The structured-CoT post is directly relevant to Phi-on-ANE, but the expected win is energy/tokens-per-task, not raw tok/s. The mechanism is an inference harness: constrain the scratchpad with a finite-state grammar such as GOAL/STATE/ALGO/EDGE/VERIFY, then leave the code/answer channel permissive.

This fits the ANE-only mandate because it lives at the permitted host-side sampling boundary. Current Phi generation already does all heavy work in ANE layer shards plus ANE LM-head shards, then the host scans logits for argmax. A grammar/FSM would replace unconstrained argmax with constrained argmax over the valid next-token set.
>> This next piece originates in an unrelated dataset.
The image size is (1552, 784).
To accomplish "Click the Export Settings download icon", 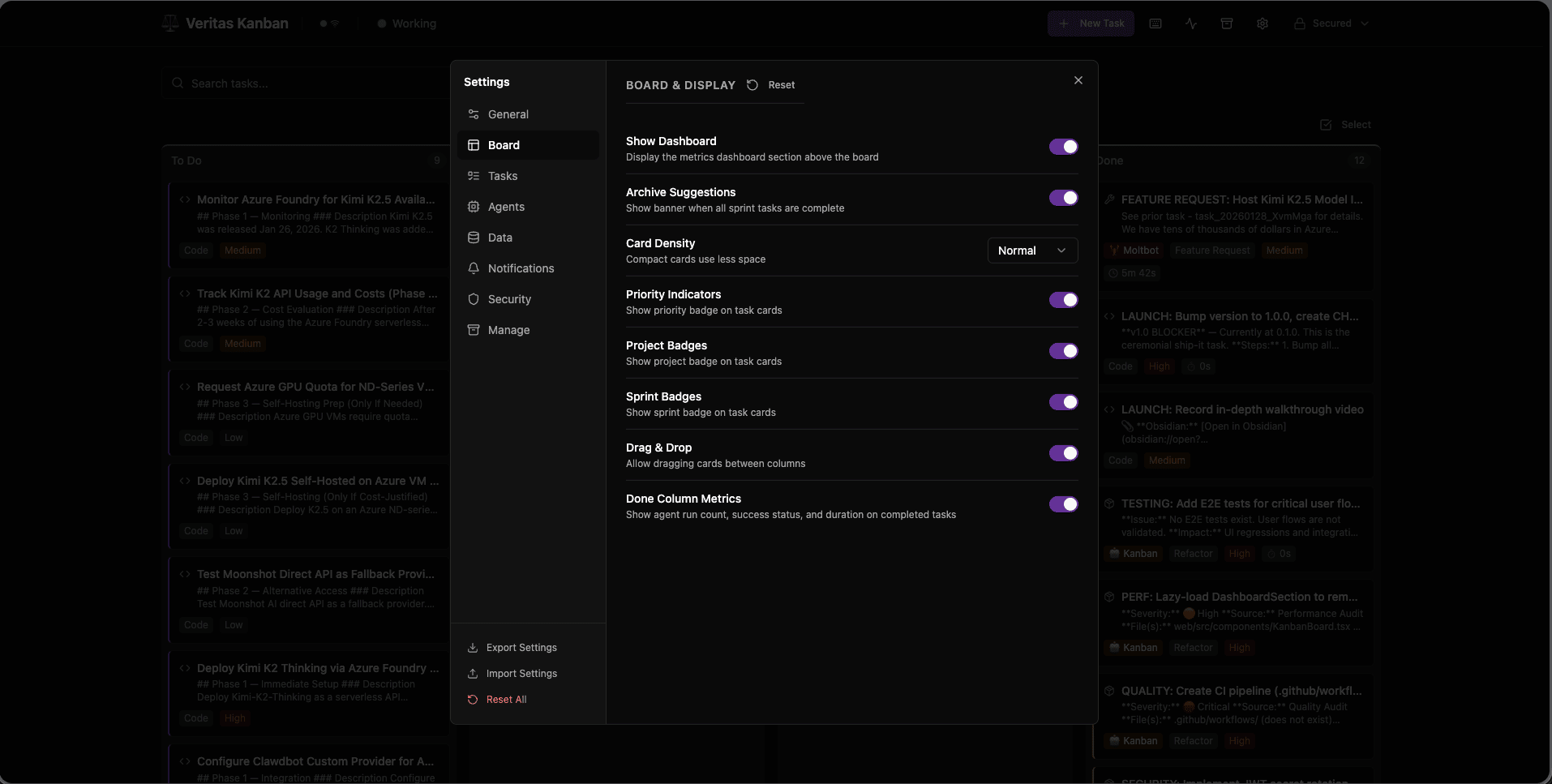I will [x=473, y=648].
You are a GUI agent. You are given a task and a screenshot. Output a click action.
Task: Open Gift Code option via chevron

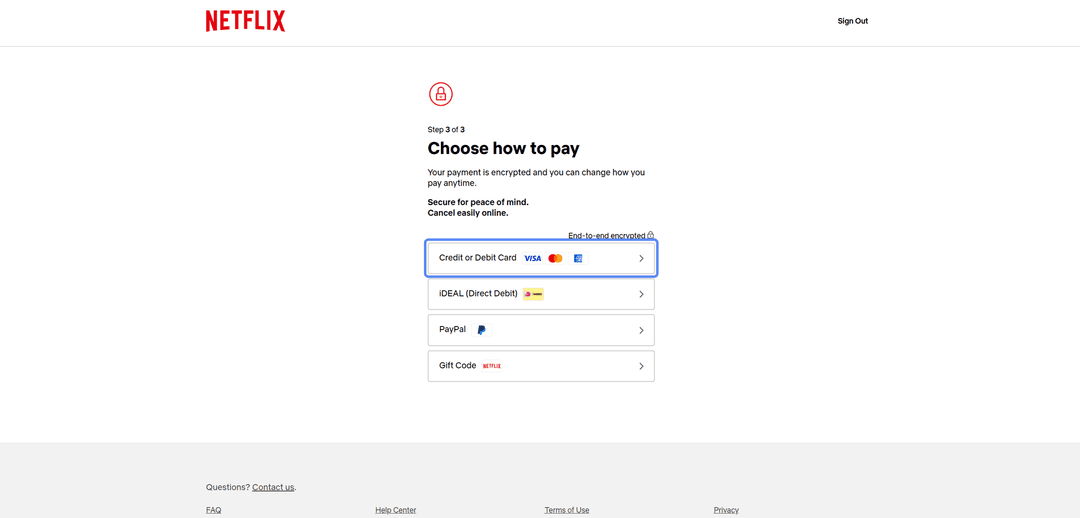tap(641, 366)
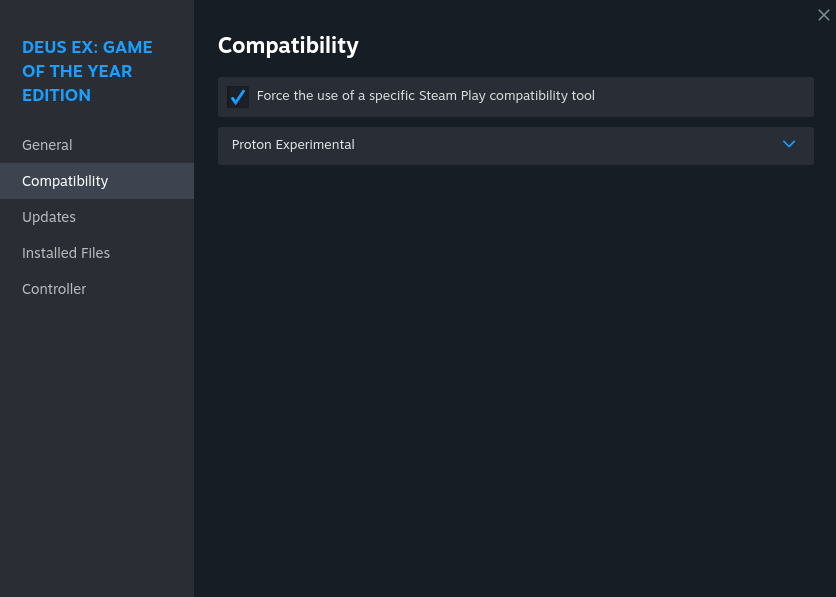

No CPU/GPU matmul, norm, attention, FFN, or LM-head compute is introduced.

Expected benefits:

fewer generated tokens for coding tasks with overlong scratchpads
less answer-channel drift, empty-code output, and malformed code framing
deterministic output sections that make downstream extraction cheaper
compatibility with prompt-lookup/speculative work because structured outputs tend to repeat labels, newlines, indentation, and delimiters

ANE-specific caveats:

It does not reduce per-token ANE compute. It saves energy only if total tokens drop, or if forced literals skip LM-head prediction in a future advanceOnly path.
Phi-4-mini-instruct is not necessarily a native reasoning model; <think> is not a special single token in the local GGUF tokenizer. A Phi grammar should use tokenizer-aware literal sequences and short visible planning fields, not assume Qwen-style hidden-thinking behavior.
Literal grammar tokens still need layer execution to populate KV cache. Forced labels can skip the LM-head call only if the runtime adds a safe layer-only state-advance path.
Line/code fields need hard caps and metrics for comment bloat, post-plan bloat, syntax errors, and task pass rate. Token count alone is not enough.

Smallest implementation path:

Add a tokenizer-derived grammar manifest for fixed literals and newline.
Add constrained argmax at the existing host sampling point.
Add optional forced-token advance for grammar literals to avoid unnecessary LM-head calls while still updating KV on ANE.
Gate on a small coding suite: pass/fail, total tokens, plan tokens, code extraction errors, and energy per solved task.

Implemented first shipping slice:

python/phi4_mini_structured_cot_manifest.py builds a Phi-tokenizer-aware manifest at local-artifacts/phi4_mini_ane/phi4mini_structured_cot_plan.json.
local-artifacts/phi4_mini_ane.swift accepts --structured-cot or --structured-cot-manifest <path>.
Deterministic grammar literals force the next token and skip LM-head prediction, but still run the ANE layer stack to keep KV state exact.
Free planning fields use constrained argmax that blocks stop tokens and can force newline after each field’s token budget.
The default greedy path is unchanged when structured mode is not enabled.

Smoke command:

local-artifacts/phi4_mini_ane_runtime \
  --meta local-artifacts/phi4_mini_ane/phi4mini_runtime_meta_20_4_6_2.json \
  --max-new 16 \
  --structured-cot \
  --profile

Smoke result: structured mode forced 6 literal tokens, emitted 10 field-content tokens, completed no fields within the short 16-token budget, and decoded at 16.609 tok/s after cold CoreML first-use load. Per-token decode profile stayed in the known public baseline range: layers_ms=56.151, head_predict_reduce_ms=4.049.